#### Try it:
Return the lines below exactly, from the first one through the line that has "You are a computer-use agent. This". Leave out everything after it.

#### Task data:
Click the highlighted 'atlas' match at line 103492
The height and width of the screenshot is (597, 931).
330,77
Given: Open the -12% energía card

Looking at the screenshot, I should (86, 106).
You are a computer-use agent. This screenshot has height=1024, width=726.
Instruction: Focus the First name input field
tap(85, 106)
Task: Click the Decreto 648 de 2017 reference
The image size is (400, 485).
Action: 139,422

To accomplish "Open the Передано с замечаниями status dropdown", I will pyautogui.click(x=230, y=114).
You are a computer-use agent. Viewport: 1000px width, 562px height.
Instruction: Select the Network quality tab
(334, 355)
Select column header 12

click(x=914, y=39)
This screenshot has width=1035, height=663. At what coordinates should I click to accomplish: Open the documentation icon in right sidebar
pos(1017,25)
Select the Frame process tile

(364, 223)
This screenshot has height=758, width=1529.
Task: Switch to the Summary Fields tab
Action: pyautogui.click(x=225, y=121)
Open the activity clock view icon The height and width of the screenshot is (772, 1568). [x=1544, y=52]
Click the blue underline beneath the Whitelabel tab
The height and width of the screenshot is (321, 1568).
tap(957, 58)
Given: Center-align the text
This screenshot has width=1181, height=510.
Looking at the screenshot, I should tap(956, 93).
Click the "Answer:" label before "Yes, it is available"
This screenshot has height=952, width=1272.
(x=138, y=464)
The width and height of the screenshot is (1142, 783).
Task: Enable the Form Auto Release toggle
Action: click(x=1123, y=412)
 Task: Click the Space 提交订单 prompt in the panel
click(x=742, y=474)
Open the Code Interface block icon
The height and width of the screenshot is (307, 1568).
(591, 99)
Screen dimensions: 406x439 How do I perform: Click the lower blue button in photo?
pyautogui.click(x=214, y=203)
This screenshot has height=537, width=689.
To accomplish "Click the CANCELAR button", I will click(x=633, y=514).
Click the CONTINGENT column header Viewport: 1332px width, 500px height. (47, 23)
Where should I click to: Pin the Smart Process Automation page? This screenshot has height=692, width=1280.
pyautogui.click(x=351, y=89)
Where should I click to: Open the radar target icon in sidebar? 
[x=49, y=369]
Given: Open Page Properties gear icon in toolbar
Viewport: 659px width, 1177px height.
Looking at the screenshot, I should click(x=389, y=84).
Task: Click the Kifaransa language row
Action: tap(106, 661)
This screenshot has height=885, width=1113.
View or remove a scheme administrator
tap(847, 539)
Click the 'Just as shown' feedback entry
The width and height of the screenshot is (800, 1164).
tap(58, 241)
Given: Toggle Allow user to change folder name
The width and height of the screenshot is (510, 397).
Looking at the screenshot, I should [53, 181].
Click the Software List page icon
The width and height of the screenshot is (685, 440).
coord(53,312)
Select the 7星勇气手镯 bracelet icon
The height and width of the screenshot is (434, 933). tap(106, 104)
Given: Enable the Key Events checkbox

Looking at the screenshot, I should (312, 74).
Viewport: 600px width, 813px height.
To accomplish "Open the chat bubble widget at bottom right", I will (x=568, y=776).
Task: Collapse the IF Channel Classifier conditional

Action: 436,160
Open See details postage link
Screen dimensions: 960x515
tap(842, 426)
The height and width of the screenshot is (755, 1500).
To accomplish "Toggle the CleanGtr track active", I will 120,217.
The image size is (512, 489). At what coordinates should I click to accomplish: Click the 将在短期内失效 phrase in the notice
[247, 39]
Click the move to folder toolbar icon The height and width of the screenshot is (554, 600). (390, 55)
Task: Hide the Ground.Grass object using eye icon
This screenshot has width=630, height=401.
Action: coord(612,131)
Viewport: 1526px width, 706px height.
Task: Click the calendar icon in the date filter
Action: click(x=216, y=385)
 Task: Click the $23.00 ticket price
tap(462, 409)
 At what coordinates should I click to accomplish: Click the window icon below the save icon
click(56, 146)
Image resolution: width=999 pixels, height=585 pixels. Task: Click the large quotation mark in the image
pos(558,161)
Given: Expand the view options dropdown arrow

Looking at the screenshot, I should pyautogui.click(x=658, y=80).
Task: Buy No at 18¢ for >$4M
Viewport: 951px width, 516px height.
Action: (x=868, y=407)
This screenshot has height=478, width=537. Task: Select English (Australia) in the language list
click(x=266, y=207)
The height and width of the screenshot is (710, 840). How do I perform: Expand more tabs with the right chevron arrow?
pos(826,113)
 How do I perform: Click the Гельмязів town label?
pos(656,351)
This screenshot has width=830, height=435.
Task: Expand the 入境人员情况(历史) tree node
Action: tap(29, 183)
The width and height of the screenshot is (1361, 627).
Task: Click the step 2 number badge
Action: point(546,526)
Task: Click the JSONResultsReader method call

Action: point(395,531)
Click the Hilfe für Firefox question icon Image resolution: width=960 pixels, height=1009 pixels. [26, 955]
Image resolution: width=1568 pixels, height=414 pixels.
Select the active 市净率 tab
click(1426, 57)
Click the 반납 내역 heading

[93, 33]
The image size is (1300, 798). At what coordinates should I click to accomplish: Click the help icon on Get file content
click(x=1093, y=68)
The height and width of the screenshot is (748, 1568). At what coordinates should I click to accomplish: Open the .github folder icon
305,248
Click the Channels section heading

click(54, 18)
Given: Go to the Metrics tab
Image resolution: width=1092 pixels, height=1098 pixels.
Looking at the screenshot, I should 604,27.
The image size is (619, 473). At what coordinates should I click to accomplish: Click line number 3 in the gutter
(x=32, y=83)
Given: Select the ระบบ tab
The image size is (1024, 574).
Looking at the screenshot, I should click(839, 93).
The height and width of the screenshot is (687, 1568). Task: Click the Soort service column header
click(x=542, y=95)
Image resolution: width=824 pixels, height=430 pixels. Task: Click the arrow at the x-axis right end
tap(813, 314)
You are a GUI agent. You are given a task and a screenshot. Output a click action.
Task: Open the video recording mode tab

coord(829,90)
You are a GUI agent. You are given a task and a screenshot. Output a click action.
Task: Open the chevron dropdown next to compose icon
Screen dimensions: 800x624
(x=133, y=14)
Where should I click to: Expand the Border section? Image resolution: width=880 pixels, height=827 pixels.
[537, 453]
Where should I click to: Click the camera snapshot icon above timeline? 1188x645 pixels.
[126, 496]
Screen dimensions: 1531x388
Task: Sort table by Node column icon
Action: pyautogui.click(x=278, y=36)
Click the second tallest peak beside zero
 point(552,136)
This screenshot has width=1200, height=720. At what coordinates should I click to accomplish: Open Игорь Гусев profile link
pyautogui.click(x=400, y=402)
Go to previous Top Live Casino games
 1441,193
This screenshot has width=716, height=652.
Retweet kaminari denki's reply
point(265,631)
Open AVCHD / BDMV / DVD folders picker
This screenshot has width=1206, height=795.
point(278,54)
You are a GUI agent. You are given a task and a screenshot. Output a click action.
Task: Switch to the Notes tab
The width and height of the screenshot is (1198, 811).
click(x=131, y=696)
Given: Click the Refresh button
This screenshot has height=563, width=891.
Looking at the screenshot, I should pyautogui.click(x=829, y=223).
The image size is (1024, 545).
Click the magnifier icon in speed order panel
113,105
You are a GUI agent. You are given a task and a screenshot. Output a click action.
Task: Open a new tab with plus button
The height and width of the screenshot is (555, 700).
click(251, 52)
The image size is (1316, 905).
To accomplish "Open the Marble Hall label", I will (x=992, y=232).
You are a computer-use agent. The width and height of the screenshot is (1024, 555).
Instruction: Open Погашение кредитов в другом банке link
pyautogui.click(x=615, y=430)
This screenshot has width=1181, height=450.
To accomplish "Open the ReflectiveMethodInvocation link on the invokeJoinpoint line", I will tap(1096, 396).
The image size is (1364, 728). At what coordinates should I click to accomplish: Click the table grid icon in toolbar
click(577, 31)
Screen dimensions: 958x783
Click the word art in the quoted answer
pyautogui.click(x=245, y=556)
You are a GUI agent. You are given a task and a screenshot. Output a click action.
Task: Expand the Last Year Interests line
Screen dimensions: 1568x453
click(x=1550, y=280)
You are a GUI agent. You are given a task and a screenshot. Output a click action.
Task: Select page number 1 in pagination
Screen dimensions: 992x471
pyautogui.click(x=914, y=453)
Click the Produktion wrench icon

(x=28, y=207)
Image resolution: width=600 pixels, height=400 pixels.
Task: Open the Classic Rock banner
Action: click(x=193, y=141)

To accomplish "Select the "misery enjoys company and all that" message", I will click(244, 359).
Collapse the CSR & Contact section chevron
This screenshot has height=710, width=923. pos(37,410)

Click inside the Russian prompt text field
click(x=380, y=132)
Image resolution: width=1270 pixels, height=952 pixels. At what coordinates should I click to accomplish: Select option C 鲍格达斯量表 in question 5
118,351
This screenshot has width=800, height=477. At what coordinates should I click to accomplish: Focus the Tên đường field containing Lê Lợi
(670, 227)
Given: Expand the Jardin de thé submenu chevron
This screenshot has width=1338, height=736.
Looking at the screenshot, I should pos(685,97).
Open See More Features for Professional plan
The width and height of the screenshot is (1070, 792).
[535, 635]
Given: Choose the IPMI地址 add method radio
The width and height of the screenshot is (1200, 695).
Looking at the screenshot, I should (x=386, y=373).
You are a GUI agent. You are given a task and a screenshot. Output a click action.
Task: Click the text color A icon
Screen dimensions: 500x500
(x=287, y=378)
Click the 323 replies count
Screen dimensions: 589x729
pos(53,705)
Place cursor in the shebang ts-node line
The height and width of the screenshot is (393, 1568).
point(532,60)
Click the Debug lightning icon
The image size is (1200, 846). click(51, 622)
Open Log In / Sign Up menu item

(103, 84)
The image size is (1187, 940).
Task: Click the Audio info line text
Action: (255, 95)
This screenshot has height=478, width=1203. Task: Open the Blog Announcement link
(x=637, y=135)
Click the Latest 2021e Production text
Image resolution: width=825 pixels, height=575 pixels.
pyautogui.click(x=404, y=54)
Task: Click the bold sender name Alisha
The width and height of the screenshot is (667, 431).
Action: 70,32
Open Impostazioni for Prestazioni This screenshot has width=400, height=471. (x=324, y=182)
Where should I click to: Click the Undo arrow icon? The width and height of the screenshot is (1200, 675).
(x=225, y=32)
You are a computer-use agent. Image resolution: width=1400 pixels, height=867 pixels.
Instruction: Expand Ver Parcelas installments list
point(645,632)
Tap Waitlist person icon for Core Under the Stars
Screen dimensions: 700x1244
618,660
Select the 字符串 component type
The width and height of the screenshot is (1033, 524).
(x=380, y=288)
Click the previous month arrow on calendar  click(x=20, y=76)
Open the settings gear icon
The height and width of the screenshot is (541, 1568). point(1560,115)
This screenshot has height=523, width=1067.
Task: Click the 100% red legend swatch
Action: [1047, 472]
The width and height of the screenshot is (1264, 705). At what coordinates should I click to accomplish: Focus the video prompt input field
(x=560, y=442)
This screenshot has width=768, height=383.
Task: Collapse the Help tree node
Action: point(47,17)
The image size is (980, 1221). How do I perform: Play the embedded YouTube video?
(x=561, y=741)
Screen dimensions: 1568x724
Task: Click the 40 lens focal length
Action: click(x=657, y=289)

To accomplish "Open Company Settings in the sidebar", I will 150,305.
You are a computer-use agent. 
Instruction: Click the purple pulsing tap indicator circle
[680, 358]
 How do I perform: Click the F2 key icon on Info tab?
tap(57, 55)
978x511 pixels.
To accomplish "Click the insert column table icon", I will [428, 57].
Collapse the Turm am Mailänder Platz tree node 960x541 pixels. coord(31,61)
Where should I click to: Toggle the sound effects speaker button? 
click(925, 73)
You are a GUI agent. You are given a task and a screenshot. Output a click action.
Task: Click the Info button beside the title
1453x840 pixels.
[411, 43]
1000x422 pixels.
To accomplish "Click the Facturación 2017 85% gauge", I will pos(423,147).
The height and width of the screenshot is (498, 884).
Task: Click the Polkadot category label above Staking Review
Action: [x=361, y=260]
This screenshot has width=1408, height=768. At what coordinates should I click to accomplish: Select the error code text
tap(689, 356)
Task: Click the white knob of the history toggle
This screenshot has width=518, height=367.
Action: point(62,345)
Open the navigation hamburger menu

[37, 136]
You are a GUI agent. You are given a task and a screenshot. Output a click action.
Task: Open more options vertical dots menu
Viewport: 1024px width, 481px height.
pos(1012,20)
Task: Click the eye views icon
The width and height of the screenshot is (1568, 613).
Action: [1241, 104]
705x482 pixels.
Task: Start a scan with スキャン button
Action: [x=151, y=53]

#### Answer for the task:
Click the highlighted 'atlas' match at line 103492
The height and width of the screenshot is (597, 931).
330,77
Given: Open the -12% energía card

Looking at the screenshot, I should (86, 106).
You are a computer-use agent. This screenshot has height=1024, width=726.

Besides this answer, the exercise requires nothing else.